While the Kellgren-Lawrence (KL) grading system offers valuable insights, it lacks specifics on individual joint characteristics and lateral aspect changes. To address this gap, the Osteoarthritis Research Society International (OARSI) published a reference atlas for osteoarthritis staging [22]. This atlas refines grading based on features such as femoral osteophytes (FO), tibial osteophytes (TO), and joint space narrowing (JSN), providing a more contemporary radiographic grading approach tailored to osteoarthritis severity.

2.2. Ethics statement

All data are from public databases and do not involve ethical approval. This article does not contain any studies with human participants conducted by the authors. All data were obtained from public databases and did not involve patient consent.

2.3. Preprocessing data

To optimize our model's performance, we executed a series of preprocessing steps on the database. Initially, we randomized and shuffled the dataset, dividing it into training and test sets with an 8:2 ratio. Subsequently, we applied histogram equalization to the color space of the images and enhanced their contrast. These measures were taken to improve the model's comprehension and interpretive capabilities regarding the image data.

Moreover, due to the imbalance in the quantity of normal and osteoarthritis-affected samples within the dataset, we implemented a data augmentation strategy to enhance the model's recognition and understanding of anomalous images. Specifically, we subjected the training set images to operations such as rotation, cropping, color jittering, and noise injection. Subsequently, these processed images were reintegrated into the training set. These operations effectively mitigated the impact of data imbalance on the predictive performance of the model.

2.4. Model construction

2.4.1. Proposed fusion model.

The Depthwise Separable Convolution, first proposed by François Chollet in 2017 [23], was designed to reduce interference between neurons, decrease computational load, and minimize model size. In 2015, Kaiming He et al. [24] introduced ResNet, incorporating residual blocks into the model. This innovative approach enabled the network to learn a residual function instead of a raw target function directly, effectively addressing vanishing and exploding gradient issues in deep learning. Additionally, DenseNet, introduced by Gao Huang et al. in 2016 [25], improved gradient flow and feature reusability by connecting each layer's feature map to all subsequent layers, optimizing parameter usage. While these models have garnered significant attention, their single network structure, whether overly simplistic or complex, often struggles to effectively learn input features, leading to decreased predictive performance. Consequently, developing hybrid models becomes imperative to optimize overall model performance.
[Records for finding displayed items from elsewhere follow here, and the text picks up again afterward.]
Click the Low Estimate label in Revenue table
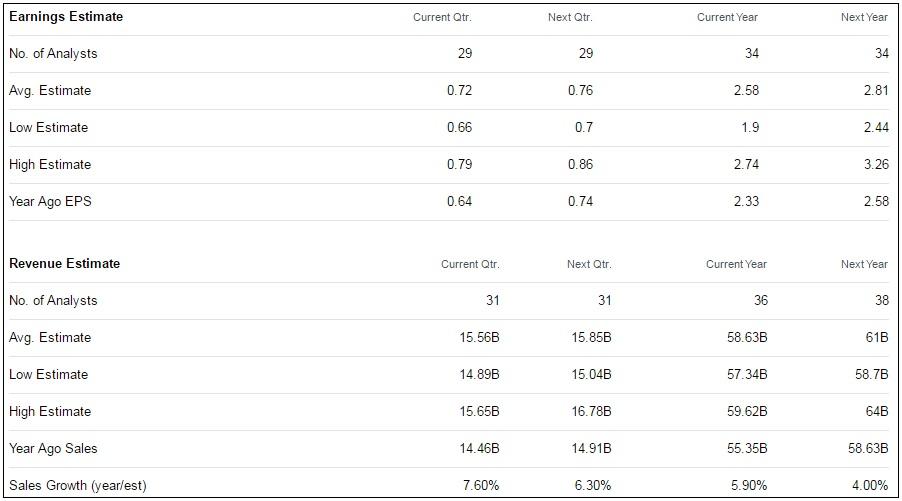The height and width of the screenshot is (501, 902). (48, 374)
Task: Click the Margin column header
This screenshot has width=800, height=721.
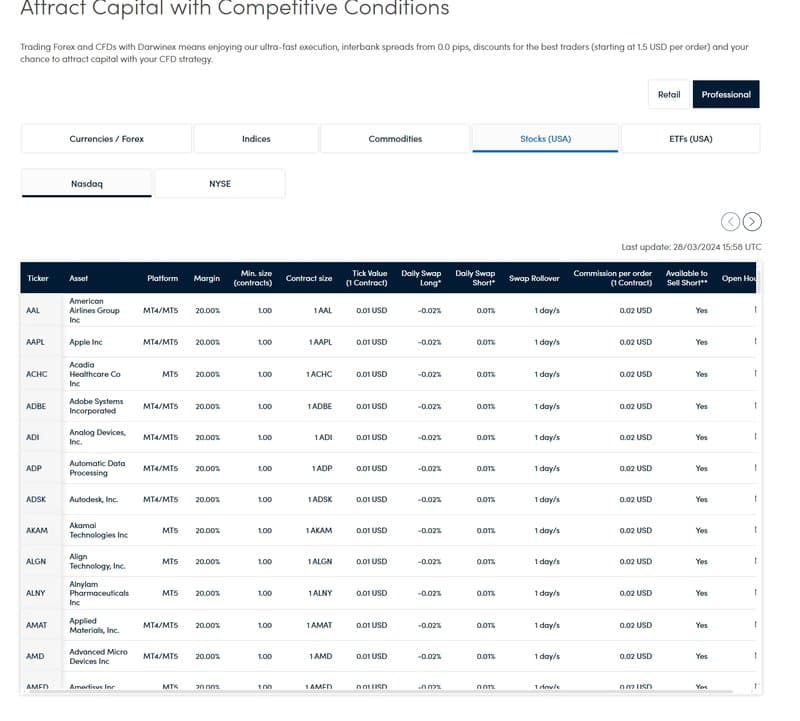Action: pos(207,278)
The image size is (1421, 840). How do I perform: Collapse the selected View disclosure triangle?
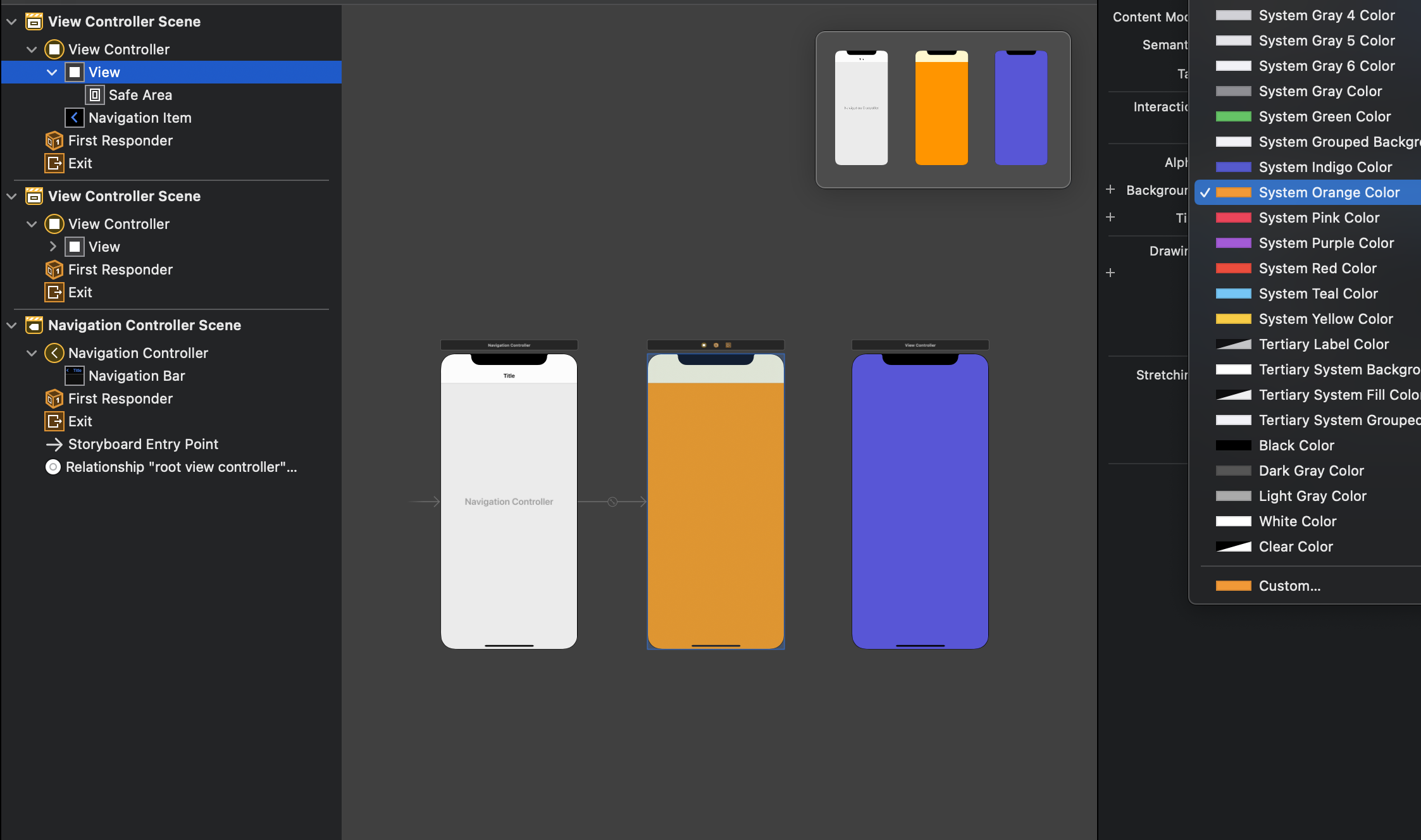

In this study, we proposed the OHC model, a fusion model based on Residual Block, DenseNet, and Depthwise Separable Convolution. This model effectively utilizes Depthwise Separable Convolution and DenseNet for feature extraction, significantly reducing computational complexity and the number of model parameters, thereby enhancing computational efficiency. The inclusion of the Residual Block addresses the issue of gradient vanishing during training due to the model's depth. Ultimately, the fully connected layer classifies and outputs predictive probability values, classifying those above 50% as osteoarthritis. For the OHC model, we defined 2 DenseNet layers, 1 Depthwise Separable Convolution layer, 128 hidden neurons, 100 training rounds, a learning rate of 0.001, and a batch size of 64. These parameters effectively maximize model performance while preventing overfitting. Fig 3 shows the OHC model structure.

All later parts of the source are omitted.